Virtual Care: Technology and Health

by Sarah Mason

The statistics are overwhelming that there needs to be change, but venturing into bringing healthcare more “tech”, virtual delivery and digital records, has met resistance from end users. However, polls show 62% of Americans prefer telehealth versus in person healthcare appointments. The problems that are solved by bringing in more technology are real, but the technology to support care can be challenging for users and to maintain.

The concept of the virtual clinic visit requires a patient, the end user, to visit a website or download an app to access data entry for what is similar to a service ticket initiating care. From there, routing based on data to connect with a provider matching the request, the visit, and a decided outcome from the interaction. This is a chain that completes an episode of care that becomes very technology intensive and has different forms.

Telehealth is another term used for virtual care. Telehealth is the distribution of health-related services and information via electronic information and telecommunication technologies. It allows long-distance patient and clinician contact, care, advice, reminders, education, intervention, monitoring, and remote admissions

Virtual Care, or telehealth, can be divided into three categories.

Asynchronous —

Asynchronous telehealth, also known as “store-and-forward,” is often used for patient intake or follow-up care. For example, a patient sends a photo of a sore pink eye that is later reviewed by a primary care physician who recommends treatment.

Synchronous —

Synchronous care is the most common form of real-time, virtual, direct-to-patient appointment. This is live where the patient interacts with a provider, usually via phone or video, in real-time.

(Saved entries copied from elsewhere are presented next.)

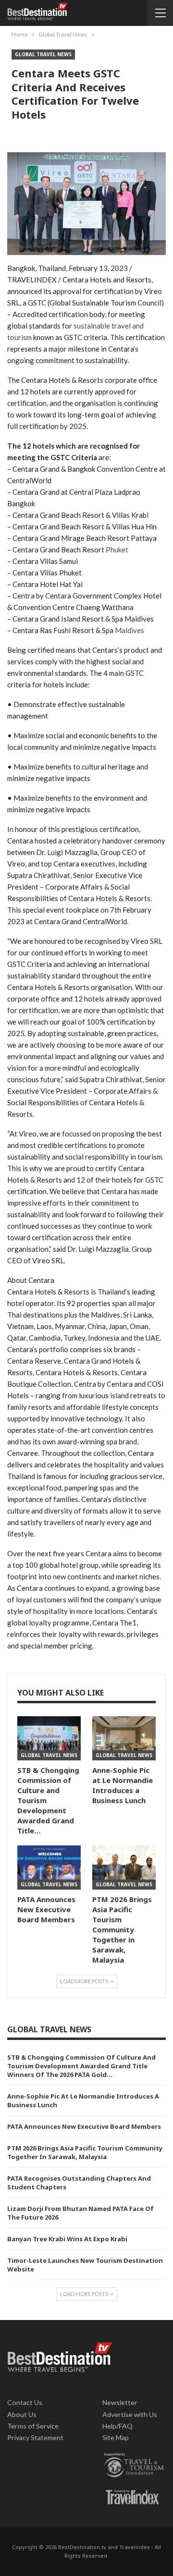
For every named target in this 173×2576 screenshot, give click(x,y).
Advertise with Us (129, 2414)
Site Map (115, 2437)
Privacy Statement (35, 2437)
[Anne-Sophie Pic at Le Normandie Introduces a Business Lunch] (124, 1738)
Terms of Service (33, 2426)
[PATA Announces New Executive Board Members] (49, 1867)
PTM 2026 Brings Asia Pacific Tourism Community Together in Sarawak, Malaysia (84, 2152)
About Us (22, 2414)
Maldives (129, 630)
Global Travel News (43, 54)
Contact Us (24, 2402)
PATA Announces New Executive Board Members (84, 2126)
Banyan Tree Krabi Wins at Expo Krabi (67, 2238)
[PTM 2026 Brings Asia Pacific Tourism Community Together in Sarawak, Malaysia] (124, 1867)
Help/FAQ (117, 2426)
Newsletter (119, 2402)
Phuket (117, 549)
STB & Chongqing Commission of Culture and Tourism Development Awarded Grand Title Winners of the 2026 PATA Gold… (81, 2066)
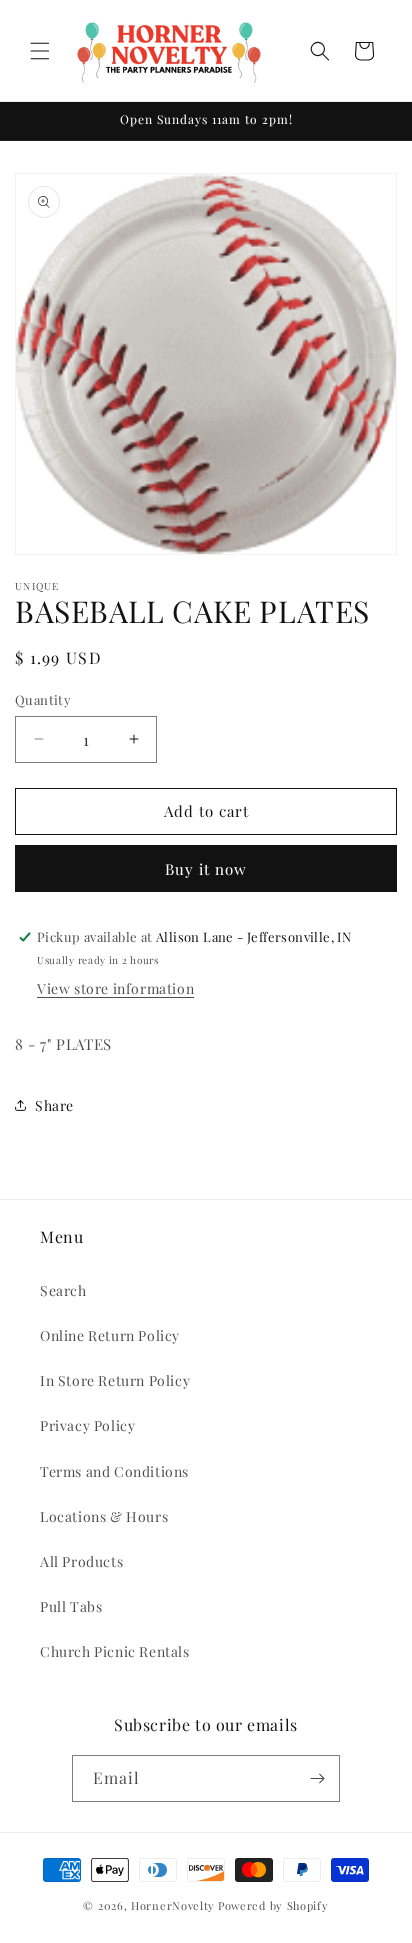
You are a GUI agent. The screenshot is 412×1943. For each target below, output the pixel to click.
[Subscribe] (317, 1778)
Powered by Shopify (273, 1905)
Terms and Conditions (114, 1471)
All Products (81, 1561)
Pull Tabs (71, 1606)
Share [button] (54, 1105)
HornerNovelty (173, 1905)
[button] (40, 51)
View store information (115, 988)
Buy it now (206, 869)
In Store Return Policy (115, 1380)
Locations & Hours (104, 1516)
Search (63, 1290)
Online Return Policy (110, 1335)
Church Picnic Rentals (115, 1651)
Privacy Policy (87, 1425)
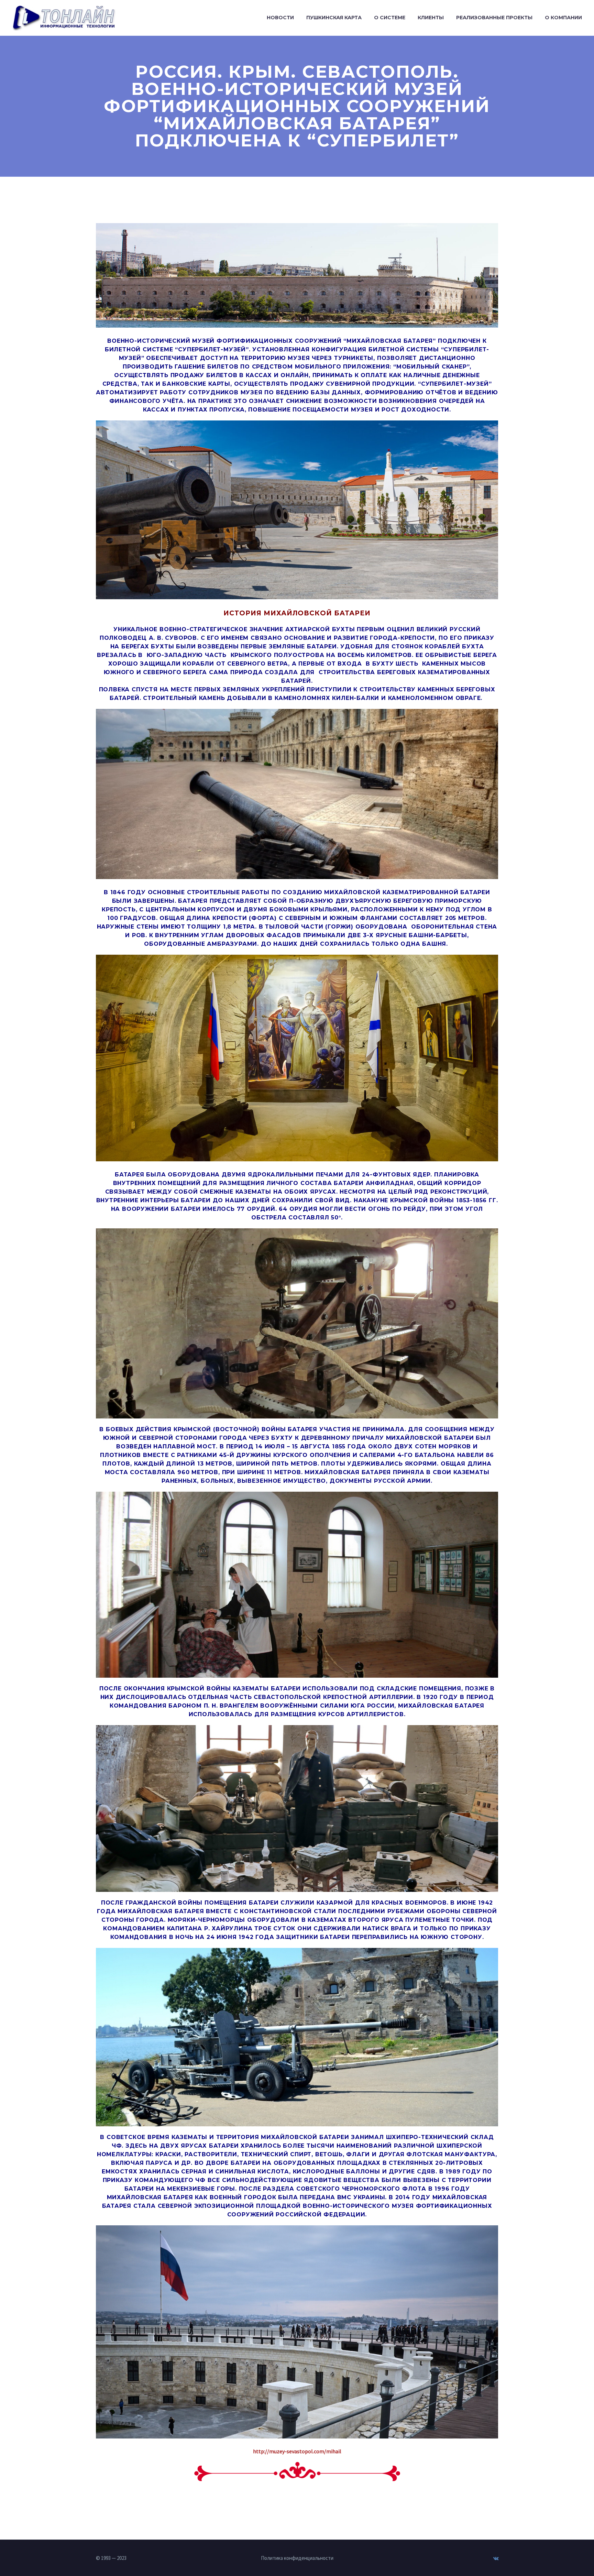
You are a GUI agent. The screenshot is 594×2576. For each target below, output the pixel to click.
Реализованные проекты (494, 17)
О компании (563, 17)
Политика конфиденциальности (297, 2558)
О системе (389, 17)
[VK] (496, 2558)
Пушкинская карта (334, 17)
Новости (280, 17)
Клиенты (431, 17)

Remote Patient Monitoring —

Remote patient monitoring is a form of telehealth that allows providers to monitor and manage their patients’ chronic conditions by receiving regular updates on symptoms and home based testing, such as monitoring blood pressure using a device and sending results weekly to a primary care doctor to assess.

Conclusion

One issue is access to technology to support telehealth. Virtual Care requires access to internet, broadband, and/or modern phones. Reliability of service to allow for communication can limit access for an end user. Then, there is being able to support the quantity of users with availability and reliability concerns for technology that supports telehealth. An outage goes from inconvenience to urgent if it prevents the ability for care. With very little governance for telehealth, there are ethics, privacy, and pricing concerns.